Nos introduce Octavio Paz al segundo capítulo de ‘El laberinto de la soledad’ (1950) al que tituló ‘Máscaras mexicanas’ con esta reflexión, así nada más como para abrir boca y mirarnos ante un espejo:

“Viejo  o  adolescente, criollo  o  mestizo,  general,  obrero  o  licenciado,  el  mexicano  se  me  aparece como un ser que se encierra y se preserva: máscara el rostro y máscara la sonrisa. Plantado en  su  arisca  soledad,  espinoso  y  cortés  a  un  tiempo,  todo  le  sirve  para  defenderse:  el  silencio  y  la  palabra, la cortesía y el desprecio, la ironía y la resignación. Tan celoso de su intimidad como de la ajena, ni siquiera se atreve a rozar con los ojos al vecino: una mirada puede desencadenar la cólera de  esas  almas  cargadas  de  electricidad.  Atraviesa  la  vida  como  desollado;  todo  puede  herirle,  palabras  y  sospecha  de  palabras.  Su  lenguaje  está  lleno  de  reticencias,  de  figuras  y  alusiones,  de  puntos suspensivos; en su silencio hay repliegues, matices, nubarrones, arco iris súbitos, amenazas indescifrables”.
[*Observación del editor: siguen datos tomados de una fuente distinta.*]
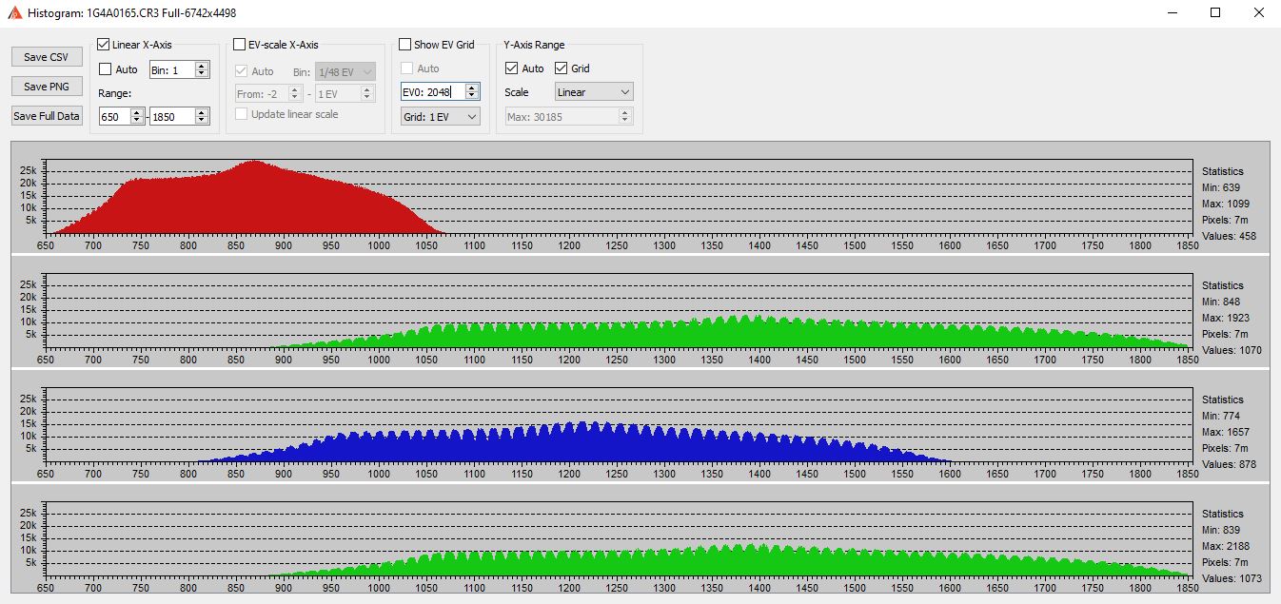Minimize the histogram window
1281x604 pixels.
(x=1172, y=13)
¡Ufff!, qué retrato, qué retrato del mexicano, de nosotros los mexicanos del gran poeta Octavio Paz, y es que no podía yo recurrir a otra prosa tan precisamente descriptiva para prologar esta columna dedicada a José Rómulo Sosa Ortiz, popularmente conocido como José José (71 años), que, como todos ustedes saben falleció el pasado viernes en Miami, Florida. Caray, la escribo apesadumbrado, triste en verdad, con una cierta conmoción porque jamás esperé que el Príncipe de la canción nos dejara así tan de repente.
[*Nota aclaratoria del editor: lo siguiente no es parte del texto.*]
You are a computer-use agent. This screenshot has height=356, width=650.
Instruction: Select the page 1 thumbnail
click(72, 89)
Sin pudor les voy a decir que el que escribe pertenece a la generación de la televisión y de la radio. Soy un Homo videns, y lo digo sin ambages. Pero no con la connotación peyorativa que le dio a su concepto el maestro Giovanni Sartori en su ya célebre ensayo ‘Homo videns. La sociedad teledirigida’ (1998). No, me precio, y lo digo con mucha satisfacción, soy un hijo de los teleteatros (‘Teatro fantástico’) del enorme Cachirulo, como quien juega absorbí el gusto por las puestas en escena de esos cuentos de la literatura clásica que con el sobrado candor e inocencia de la televisión en blanco y negro nos proyectaba Enrique Alonso, pero jamás –a lo mejor una excepción- me he sentido usado, manipulado o “teledirijido” ni por la pantalla chica y mucho menos por la radio.
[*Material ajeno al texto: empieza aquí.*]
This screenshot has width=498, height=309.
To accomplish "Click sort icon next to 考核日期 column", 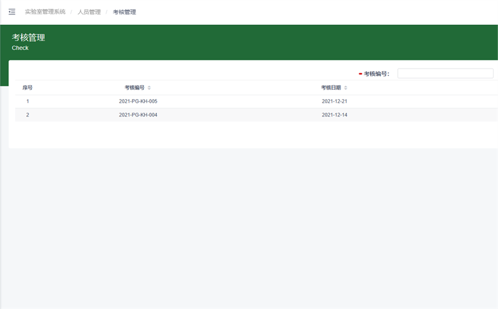I will [x=345, y=88].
Lo que sí es que a través de estos medios masivos de comunicación gané como persona en percepción sensorial, se amplió mi sensibilidad musical y parte de esa comprensión de lo más humano se lo debo a José José. En mi infancia verdaderamente temprana, mis oídos se atiborraron de baladistas como Leo Dan, Estelita Núñez, Rosario de Alba, Angélica María e Hilda Aguirre, entre otros a los que ya alucinaba con sus baladitas melifluas de sonsonete repetitivo, pero no fue hasta allá a finales de los 60 cuando descubrí a través de la voz de José José otro tipo de música con su primer Larga Duración ‘Cuidado’. ¡Ah qué acetato de 33 revoluciones grabado por los dos lados! Se notaba inmediatamente la mano de Armando Manzanero y la inspiración de Pepe Jara, con notas e influencias del bolero, jazz y bossa nova.